Please see the blog posts for a detailed description of this project.
YouTube video presenting my results:
Project In Brief - TLDR
- Under my laboratory conditions, Serpae tetra fish exhibit aperiodic, "bursty" movement patterns---typically, one fish begins chasing another when the two get too close together. [video]
- I hypothesized that ConvLSTM would be particularly well-suited to model these dynamics. The underlying assumption is that the fishes' prior dynamics encodes some information on if/when a burst is likely to occur.
- Research Goal: Train a ConvLSTM-based model that can take a video clip of fish as input and predict whether or not a burst of motion will occur during the subsequent 1.5 seconds. (Visually, this burst corresponds to sudden aggressive interactions between two or more fish and a spike in group mean speed.)
- Methods: I first filmed a group of 6 Serpae tetra fish from overhead, for 30 mins. I converted this into an image dataset containing ~54000 grayscale frames with 120x160x1 resolution. I trained a ConvLSTM-based model to act as a frame-by-frame binary classifier. This recurrent neural network takes as input a 4 second clip of video frames (stacked as a single 4D tensor of shape (time-steps x width x height x channels)) and outputs the probability that a 'spike' in group mean velocity will occur during the next 1.5 seconds (45 frames).

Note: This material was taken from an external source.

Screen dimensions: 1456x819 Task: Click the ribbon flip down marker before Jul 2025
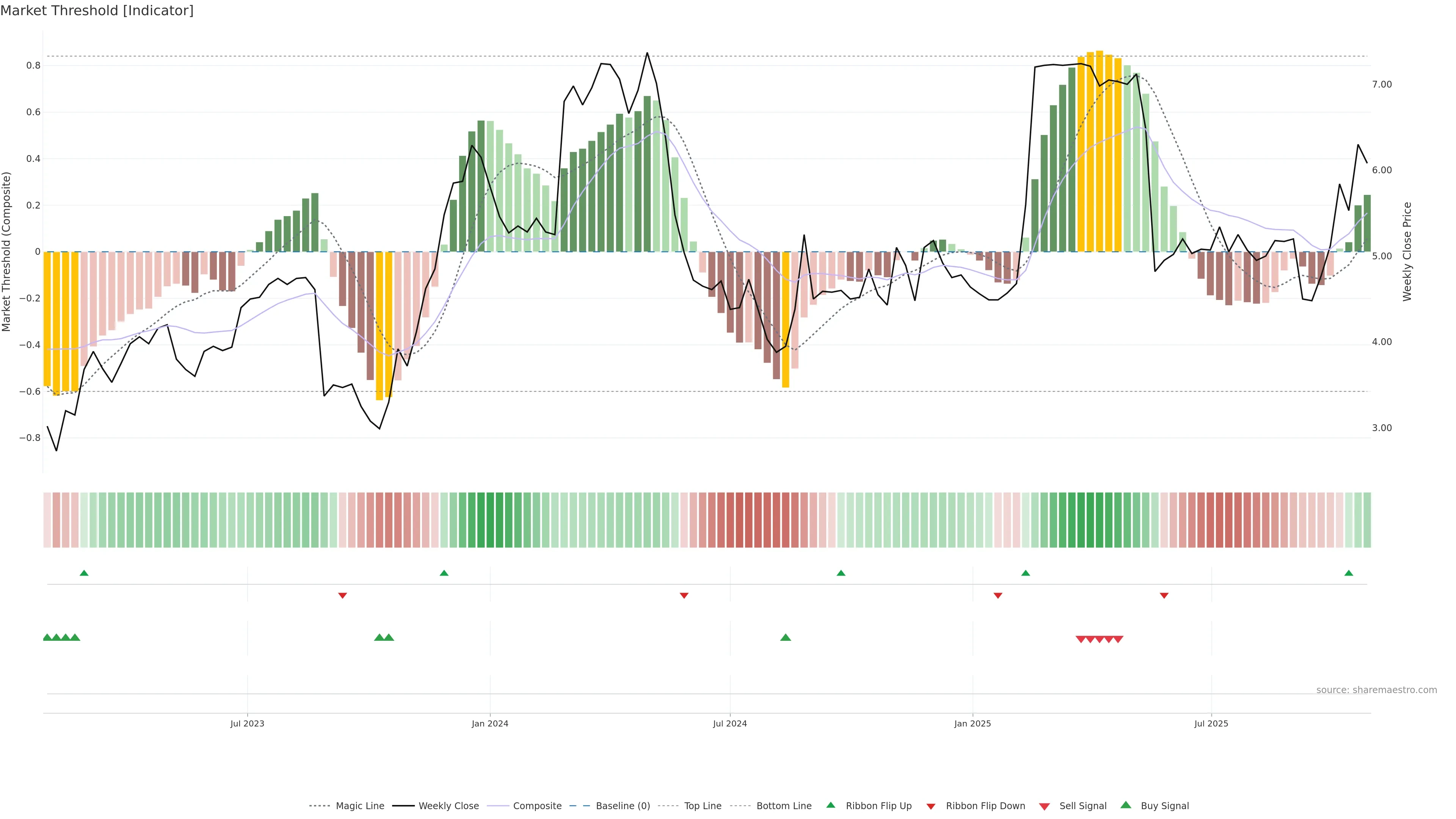pyautogui.click(x=1164, y=595)
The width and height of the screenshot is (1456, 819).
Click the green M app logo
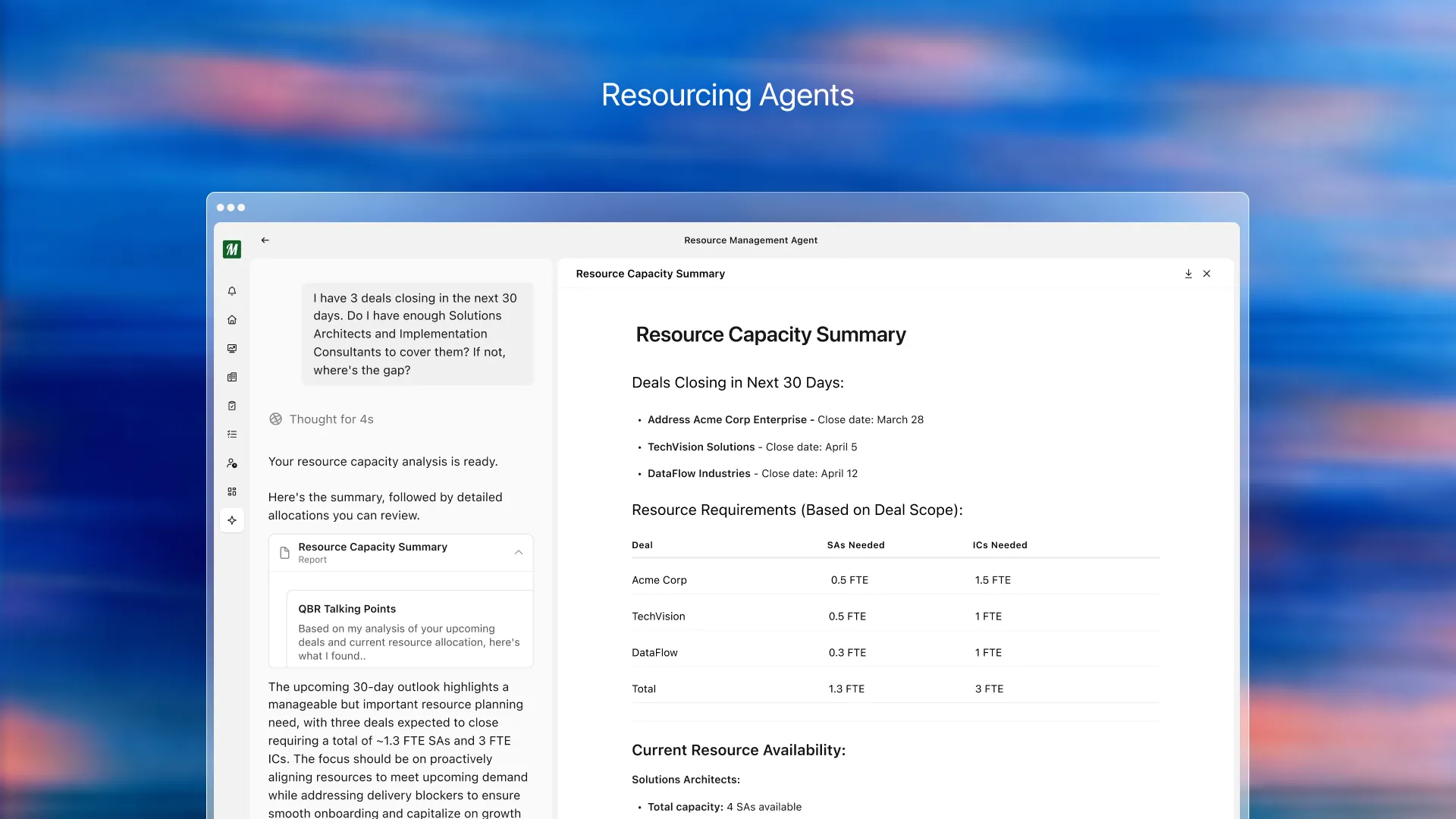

- Result: The model does fairly well at identifying frames that come right before the fish chase each other. It achieves an ROC-AUC of 0.83 and a peak accuracy of 84.7%, matching the algorithmic, baseline classifier (AUC: 0.84 Peak accuracy: 85.4%). Using a probability threshold that maximizes Youden's statistic, the model achieved a true positive rate of 82.9%, with a false positive rate of 31.0%.
- This 5-part series is a hybrid between an academic paper and an informal guide to doing a deep learning research project. I will
- Introduce the problem we're trying to solve and explain why deep learning/ConvLSTMs constitute a novel approach to it. (This post)
- Report my methods and findings in detail
- Explain key parts of my python-keras-tensorflow code.
- Provide a step-by-step guide outlining the subtasks required to take a project like this from start to finish.